Tomé asiento a su lado, apoyé la cabeza en el cabezal y cerré los ojos. Al cerrarlos, vi cómo diversos colores surgían y desaparecían en la oscuridad. Pensándolo bien, llevaba varios días sin dormir apenas. Cada vez que lo había intentado, había aparecido alguien y me había despertado sin miramientos. Al cerrar los ojos, sentí cómo el sueño iba arrastrándome hacia el mundo de las sombras profundas. Exactamente igual que los tinieblos, el sueño alargaba el brazo y se disponía a atraerme hacia sí.

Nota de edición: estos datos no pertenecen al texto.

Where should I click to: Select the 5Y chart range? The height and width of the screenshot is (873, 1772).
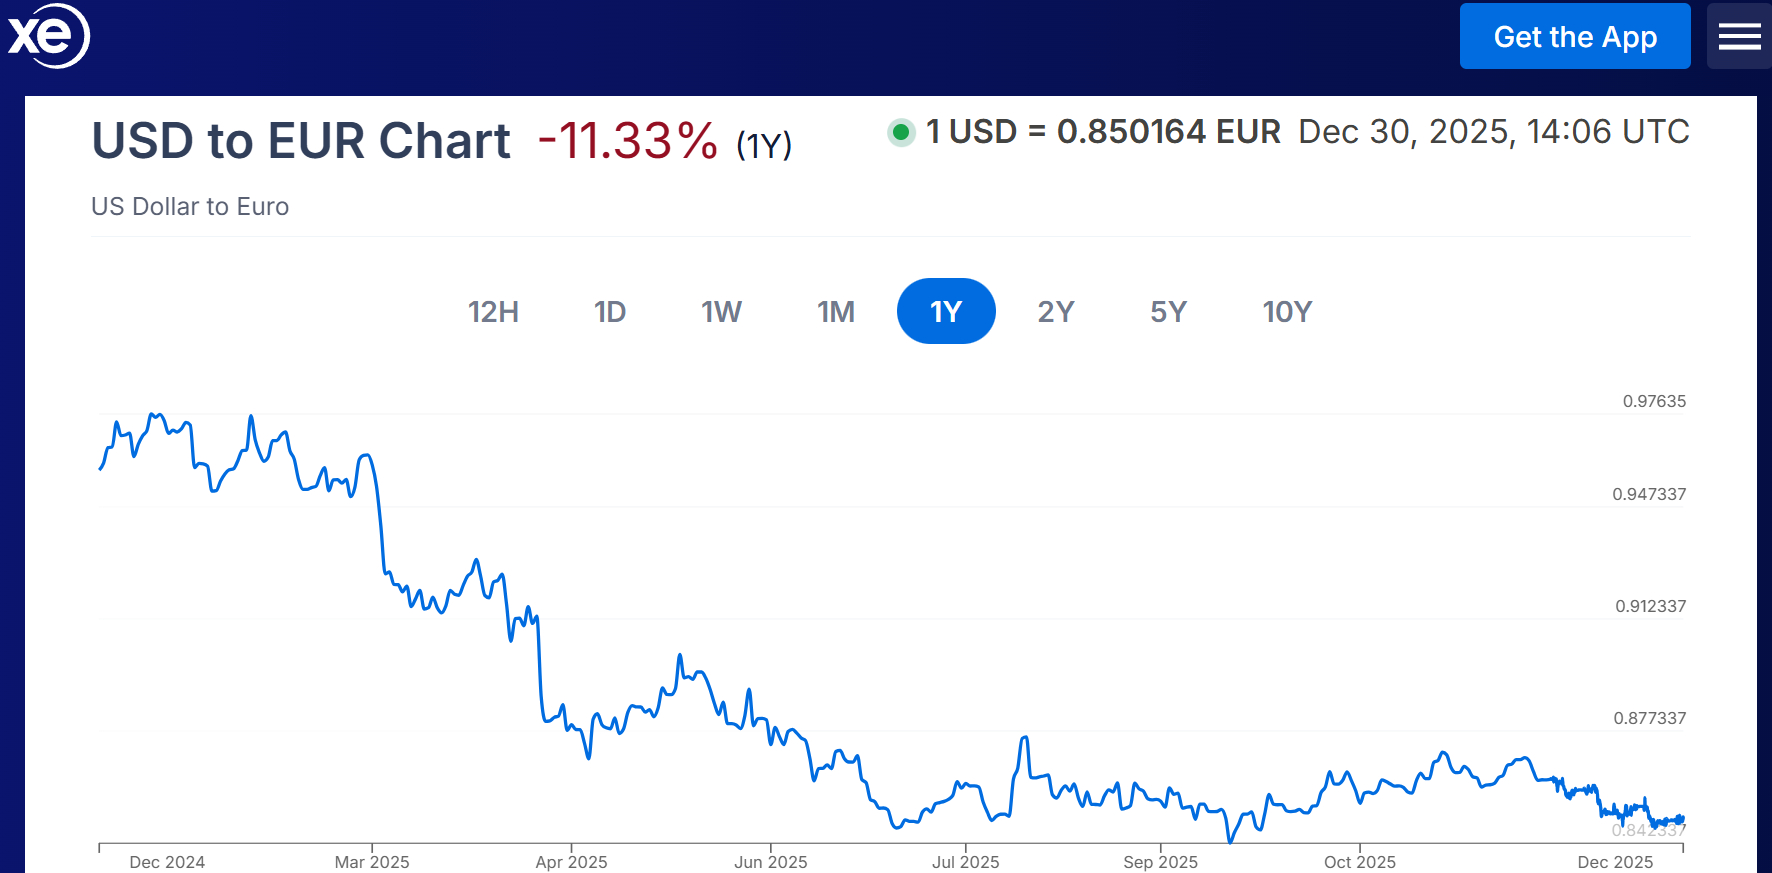(1168, 312)
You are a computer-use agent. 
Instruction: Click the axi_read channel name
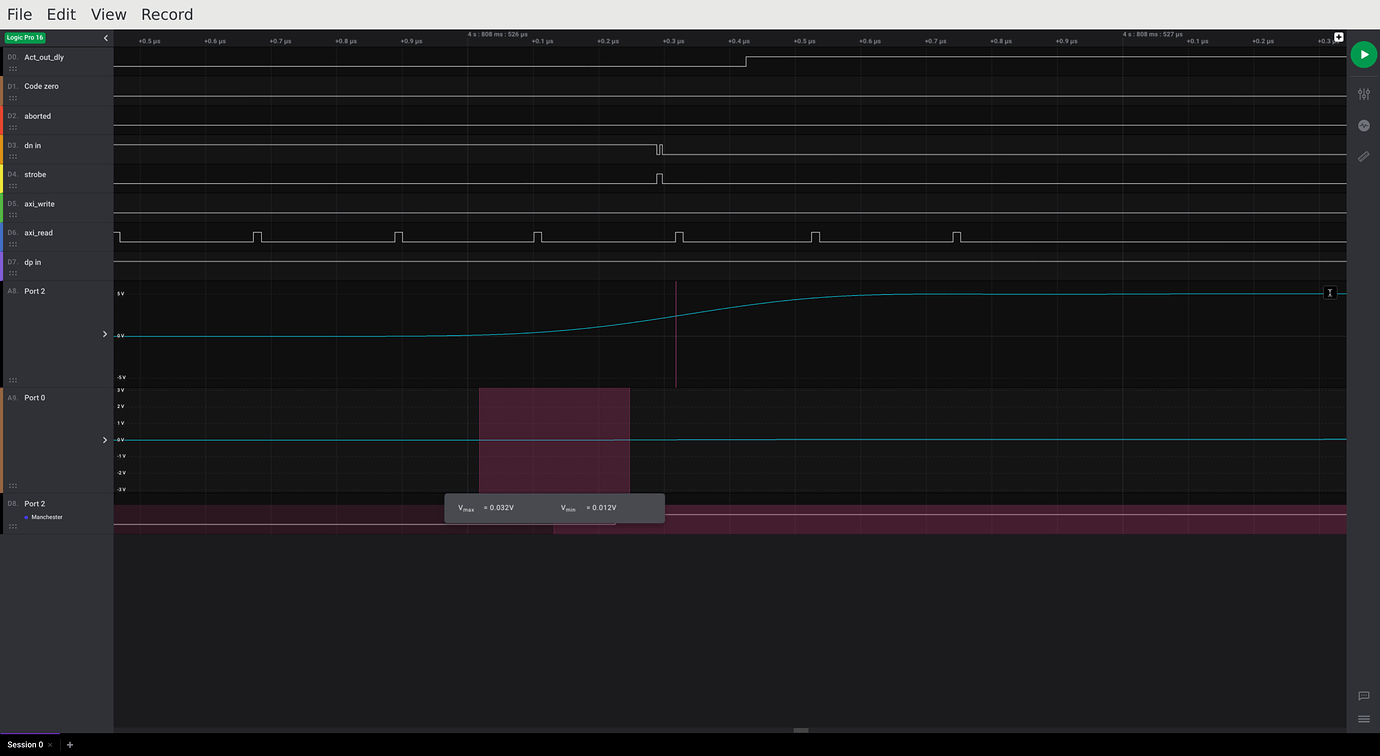pyautogui.click(x=38, y=232)
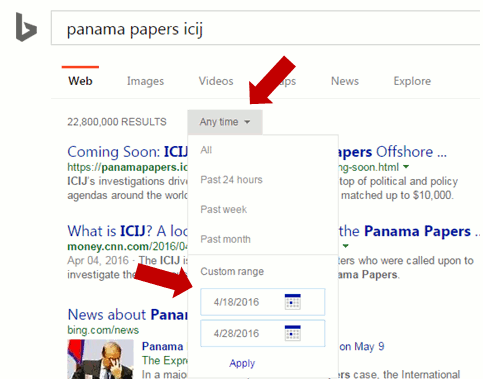Open the News tab
The image size is (483, 379).
pyautogui.click(x=345, y=81)
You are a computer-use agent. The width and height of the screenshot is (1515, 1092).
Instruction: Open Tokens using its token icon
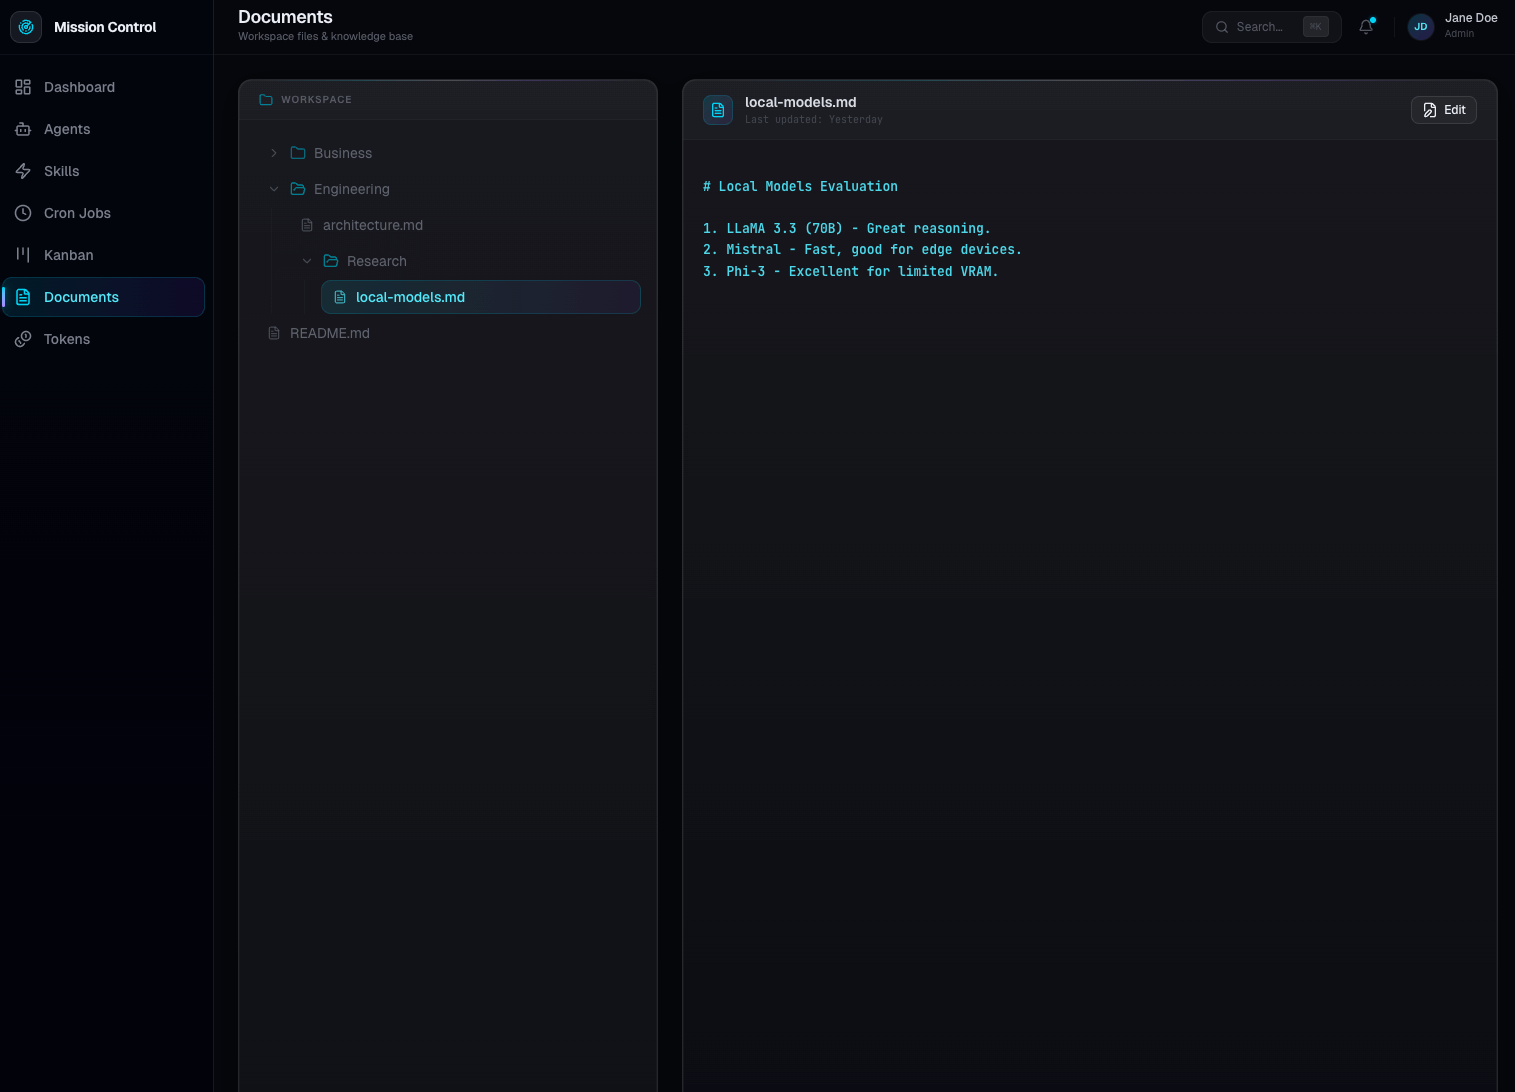point(23,339)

Abrí los ojos, me froté el rostro con ambas manos. Tras lavarme la cara y afeitarme después de muchas horas de no hacerlo, notaba el cutis seco y rígido como la piel de un tambor. Parecía que pasara las manos sobre un rostro ajeno. Notaba una quemazón en la zona donde las sanguijuelas me habían succionado la sangre. Al parecer, aquellos dos bichos me habían chupado una gran cantidad de sangre.
—Oye —dijo la joven depositando el libro a su lado—, ¿de verdad no te apetece que se traguen tu semen?
—Ahora no —dije.
—¿No tienes ganas?
—No.
—¿Y tampoco quieres acostarte conmigo?
—Ahora no.
—¿Acaso no te gusto porque estoy gorda?
—No es eso. Tienes un cuerpo muy bonito.
—Entonces, ¿por qué no quieres acostarte conmigo?
—No lo sé —contesté—. No sé por qué, pero me da la sensación de que no debo hacerlo en estos momentos.